Yasir Arafat and the PLO had missed out on the whole first intifada. The Palestinian cause had more visibility and international support than ever before, because of the teenagers in the streets throwing stones. But Arafat had been in Tunis the whole time, and had not been involved in this spontaneous movement. So he was delighted to be given--by Israel and the U.S.--a spot at the negotiating table.
This was the dynamic that governed Madrid and then Oslo: Arafat, weak and corrupt and hungry for international plaudits, would accept the recognition bestowed on him not by his own people, but by the "peace process." The "peace process" was his meal ticket, and Israel realized that Arafat had to keep it alive at all costs--even if this meant betraying his own people and the cause he had built.
So Israel and the U.S. dictated the 1993 accords and then ignored them. The settlements were not halted, as they were supposed to be, but expanded--they doubled in size during the "peace process." Arafat never left the negotiating table. Only Hamas called a spade a spade. And once it became clear that the "peace process" was a sham--that it was a way for Israel to build "facts on the ground" in the form of ineradicable settlements and inextricable intertwinements of population, that Israel was using the "peace process" as a way to force the Palestinians into a truncated, surrounded, non-contiguous, and impotent township state--once all this was clear, Hamas was the only game in town.

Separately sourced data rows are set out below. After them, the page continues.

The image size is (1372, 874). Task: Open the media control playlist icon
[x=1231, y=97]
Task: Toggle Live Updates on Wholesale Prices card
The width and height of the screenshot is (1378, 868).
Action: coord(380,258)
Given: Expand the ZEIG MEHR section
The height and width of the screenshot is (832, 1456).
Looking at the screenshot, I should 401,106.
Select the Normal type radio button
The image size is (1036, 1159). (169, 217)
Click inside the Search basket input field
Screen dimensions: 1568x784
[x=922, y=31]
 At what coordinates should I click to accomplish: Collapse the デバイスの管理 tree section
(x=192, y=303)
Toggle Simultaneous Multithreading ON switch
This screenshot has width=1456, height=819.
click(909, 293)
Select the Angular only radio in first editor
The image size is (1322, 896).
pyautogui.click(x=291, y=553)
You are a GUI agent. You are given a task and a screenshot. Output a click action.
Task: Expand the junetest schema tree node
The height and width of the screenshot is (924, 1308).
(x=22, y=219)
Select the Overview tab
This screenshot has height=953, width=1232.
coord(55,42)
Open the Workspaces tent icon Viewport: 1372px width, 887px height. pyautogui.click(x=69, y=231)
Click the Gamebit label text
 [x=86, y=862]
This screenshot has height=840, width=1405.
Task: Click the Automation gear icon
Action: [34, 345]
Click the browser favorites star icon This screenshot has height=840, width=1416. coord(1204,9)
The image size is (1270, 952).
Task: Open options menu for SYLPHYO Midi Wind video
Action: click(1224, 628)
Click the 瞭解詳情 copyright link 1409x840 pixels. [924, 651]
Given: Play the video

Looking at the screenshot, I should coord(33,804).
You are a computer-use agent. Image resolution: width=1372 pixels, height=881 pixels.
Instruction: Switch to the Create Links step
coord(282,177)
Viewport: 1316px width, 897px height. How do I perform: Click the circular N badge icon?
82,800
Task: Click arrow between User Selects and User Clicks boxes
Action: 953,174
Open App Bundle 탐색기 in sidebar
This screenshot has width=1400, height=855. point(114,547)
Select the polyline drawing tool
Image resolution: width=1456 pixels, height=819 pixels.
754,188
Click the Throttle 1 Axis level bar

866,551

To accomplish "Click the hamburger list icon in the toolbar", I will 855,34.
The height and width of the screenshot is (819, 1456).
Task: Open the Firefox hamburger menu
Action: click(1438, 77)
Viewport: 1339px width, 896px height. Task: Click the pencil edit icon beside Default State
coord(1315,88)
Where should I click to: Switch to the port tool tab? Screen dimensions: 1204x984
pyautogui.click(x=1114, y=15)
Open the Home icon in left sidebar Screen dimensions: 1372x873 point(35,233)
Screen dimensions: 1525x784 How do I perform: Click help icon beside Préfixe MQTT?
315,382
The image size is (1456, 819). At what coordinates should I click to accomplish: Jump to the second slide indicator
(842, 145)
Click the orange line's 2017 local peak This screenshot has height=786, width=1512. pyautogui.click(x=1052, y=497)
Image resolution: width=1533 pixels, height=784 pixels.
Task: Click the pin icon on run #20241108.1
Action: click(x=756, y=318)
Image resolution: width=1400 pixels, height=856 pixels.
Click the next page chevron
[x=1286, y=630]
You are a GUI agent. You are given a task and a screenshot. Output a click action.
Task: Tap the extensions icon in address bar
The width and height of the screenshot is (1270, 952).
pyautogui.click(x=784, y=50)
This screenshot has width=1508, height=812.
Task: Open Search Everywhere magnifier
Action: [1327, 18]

The Hamas suicide bombings began in 1995.
Syria has long helped Hamas, and the leader of Hamas lives in Syria. But it is the Palestinians who give Hamas whatever power it has. And they lend their weight to Hamas because Hamas has fought for them when their appointed leaders were selling them out.
One should have no illusions about Hezbollah and Hamas. They are filled with hatred and they are cruelly violent--though in the last 10 years only Hamas has been a terrorist organization. Hamas's military leaders are bloodthirsty and intoxicated with the sick power they wield over young men who are willing to die at their command. But the idea that either of these organizations are merely military, much less that they are military implements remote-controlled from Iran and Syria, is pure fantasy.
Things would certainly be easier for Israel if this fantasy had some basis in reality. If it did, then Israel might indeed be able, as the newspapers there are demanding, to "smash Hezbollah," and to "stamp out Hamas" once and for all. However, because of the meaningful roles they have played in the histories of their communities, both organizations are far too powerful to defeat with overwhelming force.